Farmers and ranchers care deeply about their land, no matter what management practices they are using. They also care about the profitability of that land. Sometimes these come together nicely. Sometimes it’s a bit of a mismatch. Make no mistake about it, farmers and ranchers are outcome-driven. Ideology, such as regenerative ag will save us from global warming, will make a farmer turn on his boot and walk away. When you’re talking to a farmer or rancher about your products or services,stay groundedin the way they think and the way they make decisions.
- Use outcomes, not ideology
- Use data, not buzzwords
- Use farmer or rancher language, not marketing language
- Be transparent about limitations
Your product may not be easily compared to conventional inputs, but the outcomes can be compared. And that’s the most important part to the ag producer. After you’ve made a convert with the economic facts, and they’ve tried your product, and they’ve had success, then you can start talking about all the co-benefits.
A producer has to see real results before they change their mind about how they manage land. Regeneration isn’t something you buy; it’s something you build. Products can support regeneration, but only when they’re used in the right context, with the right management, for the right reasons. Your job as a supplier is to bridge the gap between what you know about your product and how a farmer actually evaluates risk, cost, and outcomes.

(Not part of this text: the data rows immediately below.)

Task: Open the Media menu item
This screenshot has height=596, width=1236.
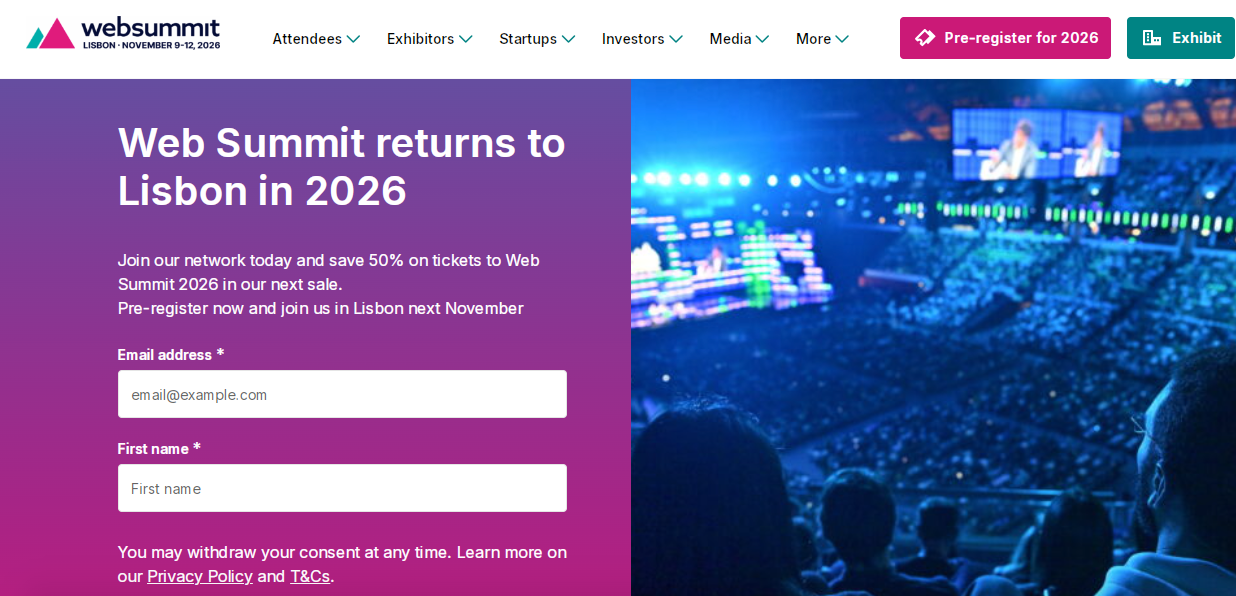Action: tap(730, 39)
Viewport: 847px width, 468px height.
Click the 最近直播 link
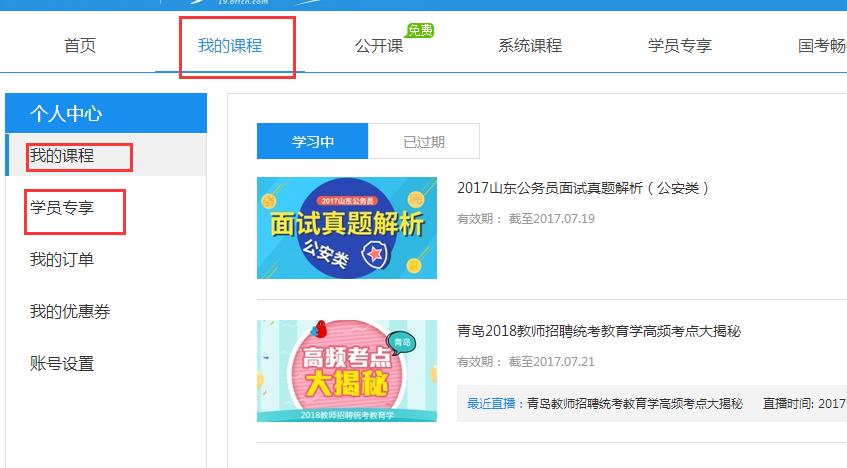pos(491,404)
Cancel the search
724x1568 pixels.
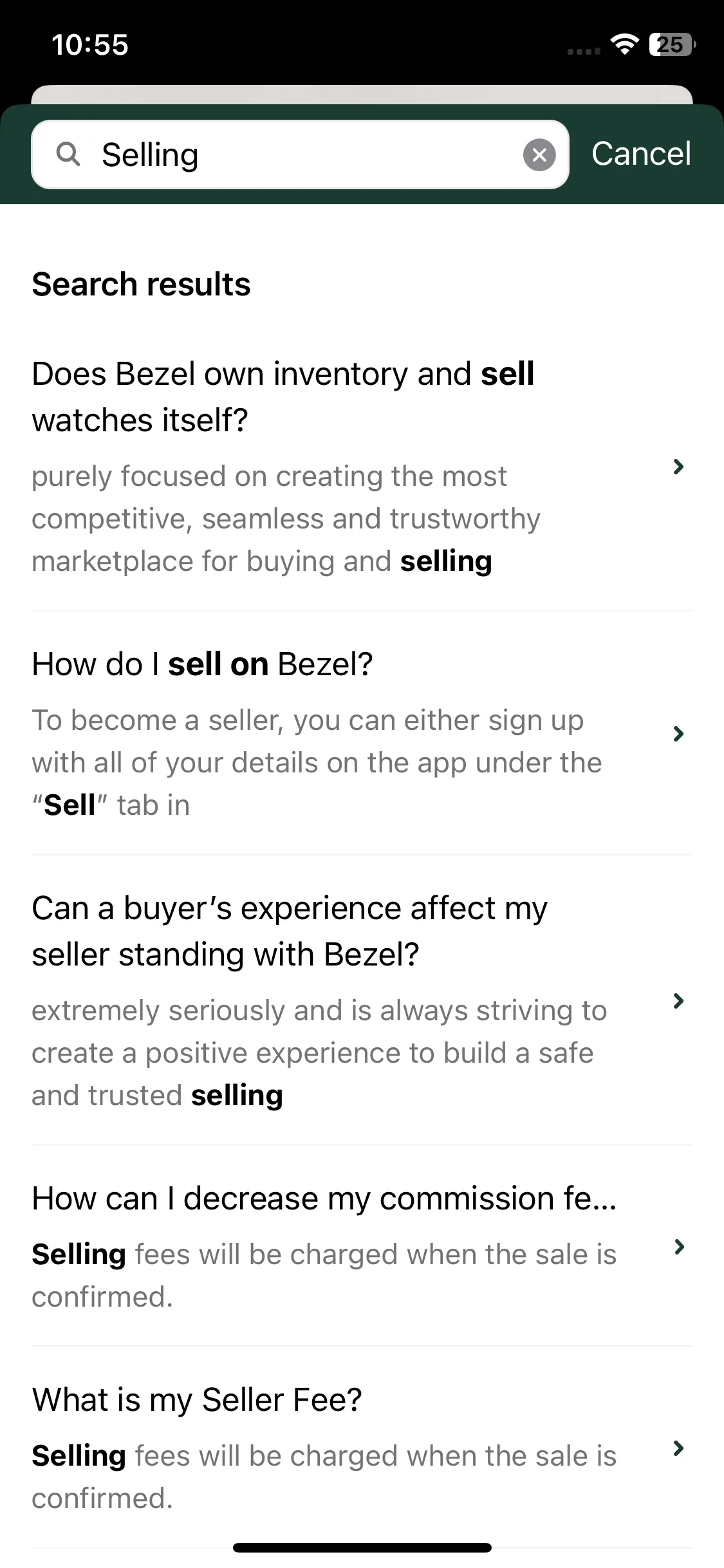(x=641, y=154)
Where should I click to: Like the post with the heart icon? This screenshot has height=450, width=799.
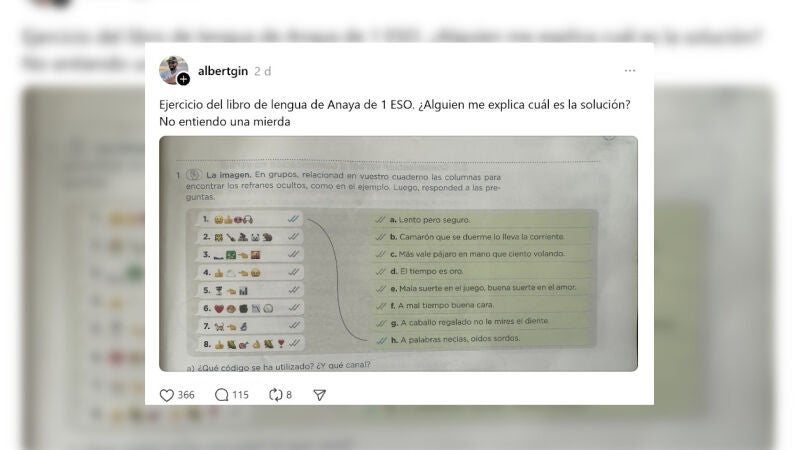[x=167, y=395]
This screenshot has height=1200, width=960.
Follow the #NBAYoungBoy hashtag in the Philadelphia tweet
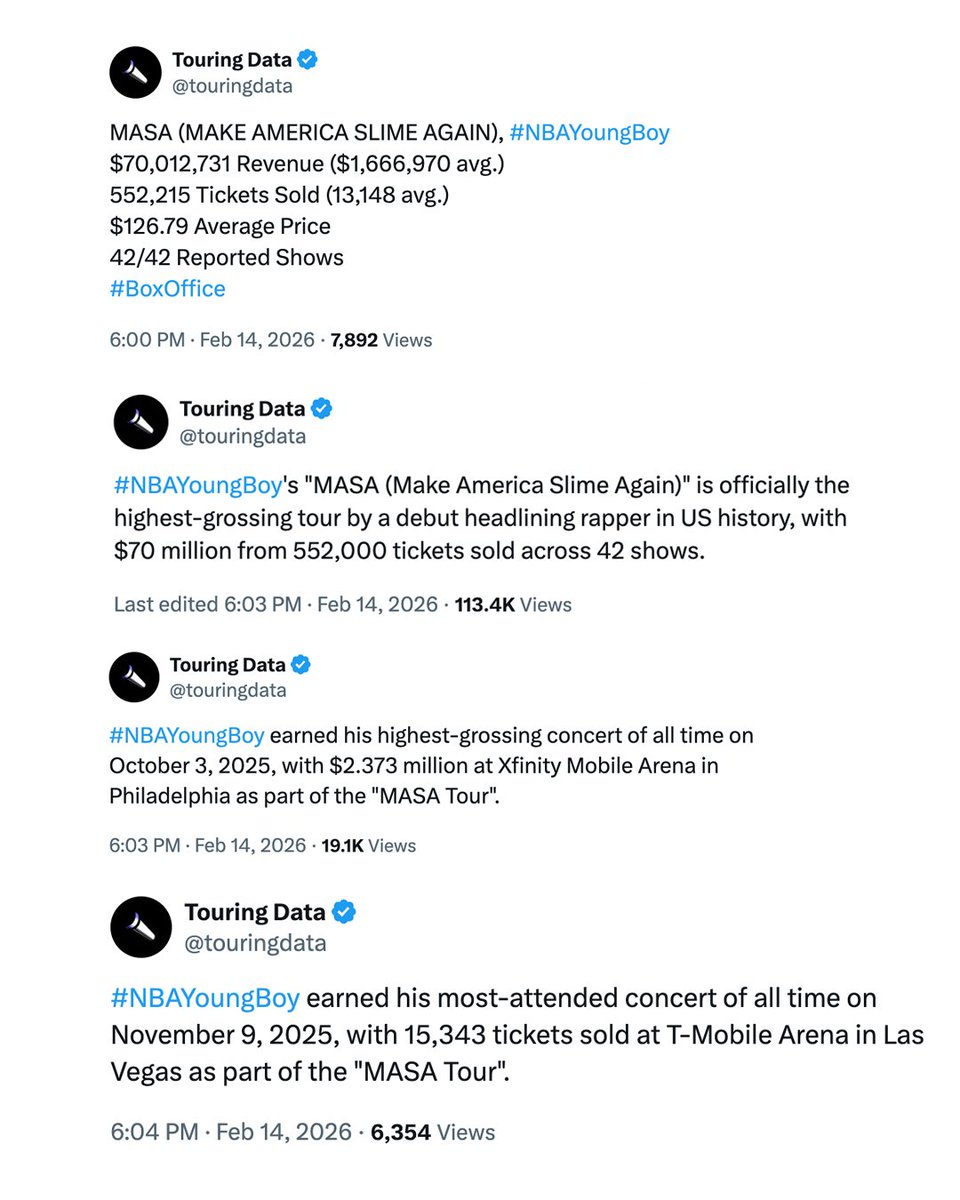[187, 736]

When you speak in their terms, address their concerns, and respect the realities of their operation, you’re not just selling a product, you’re helping them make a better decision for their land and their business
Are you leading with data? Are you asking enough questions? Closing a sale starts with knowing exactly what problem needs to be solved.
Appendix of Regenerative Statistics & Reports
Economics of Soil Health Systems in Midwest Corn and Soy
Farming Systems Trial – Rodale Institute
No-Till Farming Improves Soil Stability : USDA ARS
Strategic Plan – Texas A&M AgriLife Research
This is not an exhaustive list. It will get you started. There is a lot of data available to make your case to a conventional ag producer on the financial, emotional, and environmental benefits of regenerative agriculture.